▸ Records:

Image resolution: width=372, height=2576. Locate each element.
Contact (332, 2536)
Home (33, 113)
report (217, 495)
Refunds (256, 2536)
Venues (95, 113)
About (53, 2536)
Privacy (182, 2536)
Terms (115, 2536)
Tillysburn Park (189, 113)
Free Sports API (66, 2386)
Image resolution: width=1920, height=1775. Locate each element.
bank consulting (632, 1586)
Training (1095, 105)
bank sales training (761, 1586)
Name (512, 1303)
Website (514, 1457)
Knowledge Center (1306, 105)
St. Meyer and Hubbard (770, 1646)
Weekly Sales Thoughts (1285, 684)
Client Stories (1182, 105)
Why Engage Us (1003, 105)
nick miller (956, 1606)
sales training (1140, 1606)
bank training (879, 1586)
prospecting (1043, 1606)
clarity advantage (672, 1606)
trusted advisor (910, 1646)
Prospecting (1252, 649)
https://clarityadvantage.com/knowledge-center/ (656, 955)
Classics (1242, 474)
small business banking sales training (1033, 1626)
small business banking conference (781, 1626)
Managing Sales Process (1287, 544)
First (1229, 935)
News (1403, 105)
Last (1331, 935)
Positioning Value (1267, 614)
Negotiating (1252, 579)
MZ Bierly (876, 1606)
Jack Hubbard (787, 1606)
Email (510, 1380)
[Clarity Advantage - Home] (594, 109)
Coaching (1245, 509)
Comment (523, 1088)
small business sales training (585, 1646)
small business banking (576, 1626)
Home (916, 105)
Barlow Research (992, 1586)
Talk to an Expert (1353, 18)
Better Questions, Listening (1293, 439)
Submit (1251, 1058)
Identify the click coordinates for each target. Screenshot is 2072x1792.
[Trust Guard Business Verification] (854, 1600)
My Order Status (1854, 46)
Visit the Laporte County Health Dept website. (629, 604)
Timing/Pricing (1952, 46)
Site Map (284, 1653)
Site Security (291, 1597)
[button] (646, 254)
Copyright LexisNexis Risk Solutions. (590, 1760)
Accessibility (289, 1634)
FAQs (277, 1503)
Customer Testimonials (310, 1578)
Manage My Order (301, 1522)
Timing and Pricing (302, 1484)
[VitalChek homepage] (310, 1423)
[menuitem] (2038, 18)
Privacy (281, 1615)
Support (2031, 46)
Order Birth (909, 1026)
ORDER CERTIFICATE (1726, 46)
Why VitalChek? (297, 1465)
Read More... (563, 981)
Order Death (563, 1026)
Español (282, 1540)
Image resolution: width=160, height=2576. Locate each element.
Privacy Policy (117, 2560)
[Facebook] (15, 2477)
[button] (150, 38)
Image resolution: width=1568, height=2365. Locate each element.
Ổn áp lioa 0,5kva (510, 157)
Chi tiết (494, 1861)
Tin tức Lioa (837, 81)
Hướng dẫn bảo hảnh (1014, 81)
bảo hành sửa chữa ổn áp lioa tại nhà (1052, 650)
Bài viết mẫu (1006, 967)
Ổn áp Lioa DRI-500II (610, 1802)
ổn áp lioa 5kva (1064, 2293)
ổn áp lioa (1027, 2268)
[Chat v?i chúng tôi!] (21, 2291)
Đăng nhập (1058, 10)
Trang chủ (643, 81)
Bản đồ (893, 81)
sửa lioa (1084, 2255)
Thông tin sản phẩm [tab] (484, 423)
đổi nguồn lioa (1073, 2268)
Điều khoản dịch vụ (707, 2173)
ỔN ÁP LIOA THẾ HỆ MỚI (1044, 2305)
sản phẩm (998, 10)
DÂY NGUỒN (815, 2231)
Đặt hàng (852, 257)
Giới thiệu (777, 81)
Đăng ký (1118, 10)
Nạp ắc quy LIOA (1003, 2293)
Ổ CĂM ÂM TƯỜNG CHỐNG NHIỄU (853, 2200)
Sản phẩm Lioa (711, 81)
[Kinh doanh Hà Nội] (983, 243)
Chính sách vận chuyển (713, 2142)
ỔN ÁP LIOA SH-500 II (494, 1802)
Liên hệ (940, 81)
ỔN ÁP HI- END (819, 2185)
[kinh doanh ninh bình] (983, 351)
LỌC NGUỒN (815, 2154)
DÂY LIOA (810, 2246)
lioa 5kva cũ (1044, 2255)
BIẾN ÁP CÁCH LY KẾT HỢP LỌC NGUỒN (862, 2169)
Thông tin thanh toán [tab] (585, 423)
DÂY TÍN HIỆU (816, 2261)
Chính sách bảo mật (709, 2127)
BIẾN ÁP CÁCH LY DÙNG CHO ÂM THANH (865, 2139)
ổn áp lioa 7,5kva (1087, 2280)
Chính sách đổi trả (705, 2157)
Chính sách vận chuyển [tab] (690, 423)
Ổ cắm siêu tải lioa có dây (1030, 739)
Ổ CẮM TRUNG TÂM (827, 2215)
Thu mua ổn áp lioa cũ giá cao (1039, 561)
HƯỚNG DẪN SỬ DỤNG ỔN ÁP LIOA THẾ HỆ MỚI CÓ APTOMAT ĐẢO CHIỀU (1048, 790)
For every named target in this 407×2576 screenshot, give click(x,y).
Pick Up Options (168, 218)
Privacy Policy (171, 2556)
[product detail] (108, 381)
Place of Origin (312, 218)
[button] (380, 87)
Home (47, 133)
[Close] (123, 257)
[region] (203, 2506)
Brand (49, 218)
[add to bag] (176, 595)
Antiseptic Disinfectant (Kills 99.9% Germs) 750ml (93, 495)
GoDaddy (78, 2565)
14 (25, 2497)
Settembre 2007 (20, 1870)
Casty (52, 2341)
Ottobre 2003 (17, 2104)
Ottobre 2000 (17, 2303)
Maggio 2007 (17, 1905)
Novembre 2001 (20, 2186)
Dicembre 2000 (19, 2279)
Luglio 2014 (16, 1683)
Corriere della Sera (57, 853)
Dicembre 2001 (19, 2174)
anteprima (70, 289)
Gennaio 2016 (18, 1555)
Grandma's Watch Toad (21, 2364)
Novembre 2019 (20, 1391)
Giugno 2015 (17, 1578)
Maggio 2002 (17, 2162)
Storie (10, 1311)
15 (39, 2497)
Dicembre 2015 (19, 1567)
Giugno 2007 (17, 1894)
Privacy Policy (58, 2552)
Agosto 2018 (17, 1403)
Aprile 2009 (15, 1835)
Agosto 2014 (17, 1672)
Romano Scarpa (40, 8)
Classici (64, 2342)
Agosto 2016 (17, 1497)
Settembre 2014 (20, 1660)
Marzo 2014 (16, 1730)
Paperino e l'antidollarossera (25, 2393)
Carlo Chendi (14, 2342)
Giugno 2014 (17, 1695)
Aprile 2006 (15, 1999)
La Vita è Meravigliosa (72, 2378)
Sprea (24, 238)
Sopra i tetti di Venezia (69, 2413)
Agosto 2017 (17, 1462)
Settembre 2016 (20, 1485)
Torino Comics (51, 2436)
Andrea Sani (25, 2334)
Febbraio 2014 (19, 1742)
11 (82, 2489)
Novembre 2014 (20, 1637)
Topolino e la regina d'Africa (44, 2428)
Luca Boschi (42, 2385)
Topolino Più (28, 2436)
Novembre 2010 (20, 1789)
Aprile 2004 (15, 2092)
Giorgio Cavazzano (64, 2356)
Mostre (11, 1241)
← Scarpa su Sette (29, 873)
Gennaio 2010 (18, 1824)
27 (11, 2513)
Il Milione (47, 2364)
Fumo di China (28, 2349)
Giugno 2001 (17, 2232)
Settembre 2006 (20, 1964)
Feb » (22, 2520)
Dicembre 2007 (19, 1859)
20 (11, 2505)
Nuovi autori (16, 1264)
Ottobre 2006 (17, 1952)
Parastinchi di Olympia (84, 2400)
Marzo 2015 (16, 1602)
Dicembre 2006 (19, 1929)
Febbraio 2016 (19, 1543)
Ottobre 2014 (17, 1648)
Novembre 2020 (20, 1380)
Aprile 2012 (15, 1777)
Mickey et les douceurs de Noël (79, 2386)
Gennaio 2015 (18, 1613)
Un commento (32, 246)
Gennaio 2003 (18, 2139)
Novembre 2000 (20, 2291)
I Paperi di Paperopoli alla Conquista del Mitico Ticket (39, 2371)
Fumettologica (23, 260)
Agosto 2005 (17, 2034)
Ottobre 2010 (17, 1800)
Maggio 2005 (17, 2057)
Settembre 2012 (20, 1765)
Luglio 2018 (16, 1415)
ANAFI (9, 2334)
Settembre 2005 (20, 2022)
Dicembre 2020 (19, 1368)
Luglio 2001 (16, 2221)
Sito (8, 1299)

▸ To do: Reproduce verbatim the records from the line with "GoDaddy (78, 2565)" up to and including the line with "15 (39, 2497)".

▸ Solution to this problem:
GoDaddy (78, 2565)
14 (25, 2497)
Settembre 2007 (20, 1870)
Casty (52, 2341)
Ottobre 2003 (17, 2104)
Ottobre 2000 (17, 2303)
Maggio 2007 (17, 1905)
Novembre 2001 (20, 2186)
Dicembre 2000 (19, 2279)
Luglio 2014 (16, 1683)
Corriere della Sera (57, 853)
Dicembre 2001 (19, 2174)
anteprima (70, 289)
Gennaio 2016 (18, 1555)
Grandma's Watch Toad (21, 2364)
Novembre 2019 (20, 1391)
Giugno 2015 (17, 1578)
Maggio 2002 (17, 2162)
Storie (10, 1311)
15 (39, 2497)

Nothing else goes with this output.